Dieses Modell jetzt auch noch ins Internet auszuweiten, also auf sexuelle Handlungen „aus der Ferne“, wird für Sexarbeiter*innen nichts verbessern. Die konkreten Folgen beschrieb jüngst Yigit Aydin von der ESWA im Interview mit netzpolitik.org: Betroffene würden ihre Accounts verlieren, ihre Inhalte würden noch mehr von Online-Plattformen verdrängt. Um über die Runden zu kommen, müssten sie sich andere, womöglich gefährlichere Optionen suchen müssen. Unterm Strich verstärkt das die Entwicklungen, die Sexarbeiter*innen im Netz bereits kennen, wenn Plattformen wie Twitter und Instagram ihre Profile löschen oder Zahlungsdienstleister wie PayPal ihnen ihre Dienste verwehren.

„Dieses Gesetz wird weit über Schweden hinaus Auswirkungen haben“

Überraschung: Sexarbeit ist Arbeit

Verfechter*innen des Nordischen Modells führen gerne an, dass Sexarbeit selbst bei guten Arbeitsbedingungen anstrengend und fordernd sein kann. Dass auch Sexarbeiter*innen Tage haben, an denen sie lieber Urlaub machen würden. Gegenfrage: Auf welche Arbeit trifft das nicht zu? Seit wann muss der Staat sicherstellen, dass Erwerbsarbeit Genuss und Erfüllung darstellt – und welche Branchen müsste sich ein solcher Staat als nächstes vorknöpfen?

Wer aus feministischer Perspektive Menschen in körperlich fordernden Arbeitsverhältnissen schützen möchte, hätte eine Menge Ansatzpunkte. Man könnte beispielsweise etwas tun für Menschen, die sich in der Pflege oder Gebäudereinigung den Rücken kaputt machen oder sich in Kitas bis zum Burn-out abarbeiten. Die staatlichen Maßnahmen wären dann aber keine Kriminalisierung von Kund*innen, sondern bessere Arbeitsbedingungen, besseres Einkommen, bezahlbarer Wohnraum.

Nein, Sexarbeit ist keine feministische Utopie, weder online noch offline.
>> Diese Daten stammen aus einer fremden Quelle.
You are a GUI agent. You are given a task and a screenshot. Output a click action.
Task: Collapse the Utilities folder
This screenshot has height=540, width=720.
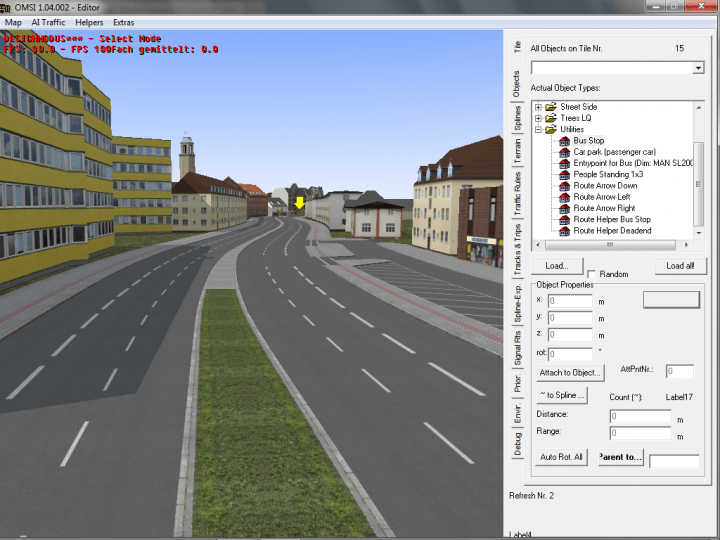538,129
Sie hat wenig mit Emanzipation zu tun. Das muss sie aber auch nicht. Sie ist eine Form von Arbeit in einer Welt, in der Menschen eben ihre Arbeitskraft verkaufen müssen, um Geld zu verdienen und sich versorgen zu können. Und idealerweise können sie ihren Beruf dabei frei wählen.

Für einige Menschen ist Sexarbeit eben die beste Möglichkeit unter vielen – mehr oder weniger anstrengenden –Möglichkeiten im Kapitalismus, und sie entscheiden sich, diese zu nutzen. Damit sind sie Teil einer Gig-Economy, die gewisse Formen von Selbstständigkeit und Flexibilität verspricht und zugleich wenig Absicherung bietet.

Vorwand für staatliche Überwachung

Wer Seiten wie OnlyFans oder StripChat losgelöst von sonstigen gesellschaftlichen Verhältnissen betrachtet und primär als Orte der Unterdrückung zeichnet, aus denen Sexarbeiter*innen befreit werden müssen, der erliegt entweder einem Irrtum – oder verfolgt andere, politische Ziele. Gerade für letzteres gäbe es durchaus Anreize. Ein Gesetz wie das in Schweden gibt Behörden Anlass und Befugnisse, digitale Kommunikation und Zahlungsströme zu überwachen, auf der Suche nach strafbaren Online-Sexkäufen. Vor diesem Szenario warnt etwa auch die Organisation ESWA.

Es wäre ein weiteres Beispiel für die Ausweitung staatlicher Überwachung im Netz, die den Schutz einer vulnerablen Gruppe zum Vorwand nimmt. Wir kennen das Spiel von Chatkontrolle & Co.

Die langjährige Erfahrung, wie Staaten mit Online-Überwachungsbefugnissen umgeht, zeigt: Sobald Daten erst einmal in Reichweite sind, wecken sie Begehrlichkeiten, auch über den ursprünglichen Zweck hinaus. Die Verlierer*innen solcher Gesetzgebung sind damit nicht nur Anbieter*innen und Kund*innen von Sexarbeit, sondern alle, die sich ein Internet ohne ständige Überwachung wünschen.